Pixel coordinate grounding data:
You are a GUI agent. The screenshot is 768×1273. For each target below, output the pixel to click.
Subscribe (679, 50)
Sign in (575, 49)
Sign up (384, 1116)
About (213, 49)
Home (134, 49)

* _Assignment_
Each entry must be retyped exactly as it was written above.

* _Response below_
You are a GUI agent. The screenshot is 768×1273. For each target below, output the pixel to click.
Subscribe (679, 50)
Sign in (575, 49)
Sign up (384, 1116)
About (213, 49)
Home (134, 49)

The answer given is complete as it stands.